Calculate the effective annual return rate and the annual percentage return rate of this investment.

I found a formula and this is what I did. This is the effective annual interest rate. Does anyone know the difference between this and the annual percentage reurn rate?
The effective annual interest rate:
= 92000((1+ X/49) ^49 – 1) = 10 100 000 { /92000
(1+X/49)^49 = 111 } ln of both sides and properties of logs
49ln(1+X/49) = ln111
1n(1+X/49)=ln(111)/49
1+X/49 = e^0.096
X = (e^0.096)*49 –49 = 4.937%
Annual interest rate = 4,937 %

That result is way off, and it should be obvious to you because 5000% interest (to multiply its value by 50 every year) for 50 years would return 92000*50⁵⁰ which is astronomically large. Your calculation for the annual percentage return rate should be

92,000(1+X)^51 = 10,100,000

and the annual return rate is would depend on which year you're looking at. Essentially, for the n^th year, the value of the painting would have increased by

I_n = P_n-P_{n-1}

where I_n is the interest return in the n^th year and P_n stands for the price in the n^th year. This value can be calculated by a similar formula to the above, except we don't have 51 in the exponent, but rather n because we want the price after n years, not 51 years.

P_n=92,000(1+X)^n

and so

I_n=92,000(1+X)^n - 92,000(1+X)^{n-1}

factoring out the largest common factor of both which is 92,000(1+X)^{n-1} yields
I_n =92,000(1+X)^{n-1}(1+X-1)

I_n=92,000X(1+X)^{n-1}

 

[SteamKing]

X = (e^0.096)*49 –49 = 4.937%
Annual interest rate = 4,937 %

That result is way off, and it should be obvious to you because 5000% interest (to multiply its value by 50 every year) for 50 years would return 92000*50⁵⁰ which is astronomically large.

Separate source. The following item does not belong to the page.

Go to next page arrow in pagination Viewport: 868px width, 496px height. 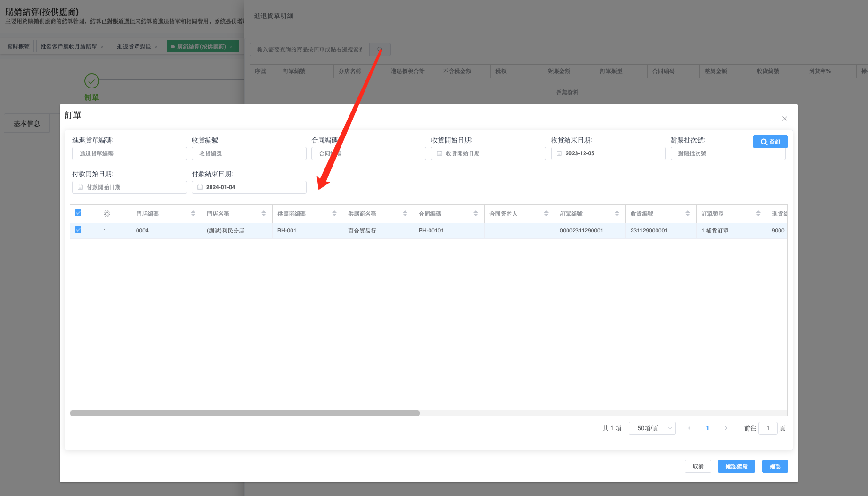point(726,428)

I think the OP simply made a typo when writing the Annual interest rate. He had 4.937% written in the line above.

 

[beaf123]

Thank you for the reply. You are right I am way off. Should be around 14% I think, but over 1 year since I ve done math like this.

So the annual return rate is the change in value from one year to another? And why do you use 51 and not 49. Because you are including the starting and the finishing year? Any reason for that?

 

[SteamKing]

Thank you for the reply. You are right I am way off. Should be around 14% I think, but over 1 year since I ve done math like this.

So the annual return rate is the change in value from one year to another? And why do you use 51 and not 49. Because you are including the starting and the finishing year? Any reason for that?

You would use 49 years, since the painting was bought in 1963 and sold in 2012. I think Mentallic missed that bit of information from the OP.

 

[jbriggs444]

The calculation appearing in the original post is... strange.

In a more typical APR calculation, one might start with the actual annual appreciation, divide it according to the compounding interval (for instance, into 12 months) and figure out a monthly interest rate that would produce the actual annual appreciation. Multiply that by 12 and you would have a monthly interest rate expressed on an annual basis.

In original post, you are starting with an actual total appreciation, dividing it up into 49 intervals, figuring out the per-year rate of return that would produce the actual total appreciation and multiplying that by 49 to get an annual interest rate expressed on a 49 year basis. Whatever the result is, it is not an APR.

If what you really want is the per-year appreciation rate, that's simply the 49'th root of the total appreciation. The associated APR may vary from this depending on the nominal compounding interval.

 

[Mentallic]

Oh right, it did mention it was sold in 2012.

By the way, is my latex working for others?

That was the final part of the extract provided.